Quello della criminalità informatica è un settore che non conosce crisi e secondo una ricerca rilasciata da Accenture, che ha coinvolto in totale 1.700 Ceo e top manager di aziende in diversi paesi del mondo, i danni per le aziende potrebbero arrivare alla stratosferica cifra di 5.200 miliardi di dollari nei prossimi cinque anni.

Il problema è che la grande Rete resta piena di vulnerabilità e falle, ma nonostante questo le aziende continuano a integrarla sempre più nei propri processi, senza riuscire a prendere le adeguate misure per evitare intrusioni e altri attacchi. Molti degli intervistati sono perfettamente al corrente della situazione e questo sta portando a una erosione della fiducia nei confronti del mondo di Internet.

«Il livello di sicurezza di Internet è inferiore rispetto al livello di sofisticazione raggiunto dalla criminalità informatica e questo sta portando a un’erosione della fiducia nell'economia digitale», spiega Paolo Dal Cin, Security Lead di Accenture Italia. Il tema della cybersecurity è in questi giorni al centro della conferenza di Itasec19 a Pisa.

Alcune soluzioni a molti dei problemi che affliggono la Rete dovrebbero arrivare, un po’ a sorpresa, dai Ceo delle aziende che sfruttano i servizi Internet. «Il rafforzamento della sicurezza su Internet – continua Dal Cin – richiede una leadership incisiva - e a volte non convenzionale - da parte dei Ceo, non solo dei Ciso . Un primo passo da compiere per le aziende che vogliono diventare cyber-resilienti è quello di portare le competenze dei Ciso nel consiglio di amministrazione, garantendo così che la sicurezza sia integrata sin dalla fase iniziale di qualunque iniziativa e tutti dirigenti aziendali si assumano la responsabilità della sicurezza e della riservatezza dei dati».

Con le competenze del Ciso nel board, la consapevolezza in materia di sicurezza informatica dovrebbe salire e portare i Ceo a compiere delle scelte “coraggiose” e unilaterali che porteranno a una maggior sicurezza di Internet. «Esattamente come nell’industria dell’automobile – si legge nel report – gli airbag erano ormai di serie prima che una legge li rendesse obbligatori, così le grandi aziende dovrebbero spingere per usare tecnologie più sicure».
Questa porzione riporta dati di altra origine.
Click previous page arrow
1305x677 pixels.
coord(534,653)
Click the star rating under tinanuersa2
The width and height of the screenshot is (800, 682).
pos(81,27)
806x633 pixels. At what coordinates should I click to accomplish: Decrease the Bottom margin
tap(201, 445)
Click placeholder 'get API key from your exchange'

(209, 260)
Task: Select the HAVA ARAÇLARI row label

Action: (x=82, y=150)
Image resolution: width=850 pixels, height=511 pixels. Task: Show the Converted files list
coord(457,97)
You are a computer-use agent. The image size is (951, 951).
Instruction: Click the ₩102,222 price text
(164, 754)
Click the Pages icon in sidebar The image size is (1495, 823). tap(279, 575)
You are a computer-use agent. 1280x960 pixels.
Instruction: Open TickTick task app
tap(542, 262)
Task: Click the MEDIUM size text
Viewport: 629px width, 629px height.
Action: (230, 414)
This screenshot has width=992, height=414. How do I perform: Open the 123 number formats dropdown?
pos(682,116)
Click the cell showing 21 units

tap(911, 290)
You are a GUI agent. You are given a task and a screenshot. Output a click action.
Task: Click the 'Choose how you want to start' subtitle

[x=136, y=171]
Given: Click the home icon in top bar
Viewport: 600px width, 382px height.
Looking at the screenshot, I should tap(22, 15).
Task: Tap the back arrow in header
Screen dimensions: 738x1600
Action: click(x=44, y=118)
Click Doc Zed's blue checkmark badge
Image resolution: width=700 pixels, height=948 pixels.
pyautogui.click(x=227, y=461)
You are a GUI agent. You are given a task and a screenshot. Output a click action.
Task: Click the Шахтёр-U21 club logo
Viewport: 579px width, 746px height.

Si parla di utilizzare servizi che richiedano il ricorso a Dns sicuri, distribuzione della capacità di calcolo anche ai margini della rete, estensione delle policy di sicurezza anche alla rete di fornitori e, addirittura, iniziare a preparare le difese per quando il quantum computing diventerà una realtà operativa. Una sorta di “spinta verso la sicurezza” che arriva dal “basso” degli utilizzatori invece che calata dall’alto dei provider, in modo da anticipare tutte quelle certificazioni e obblighi di legge che diventeranno una necessità nei prossimi anni se non si vuole rischiare che un attacco informatico su vasta scala crei un collasso economico.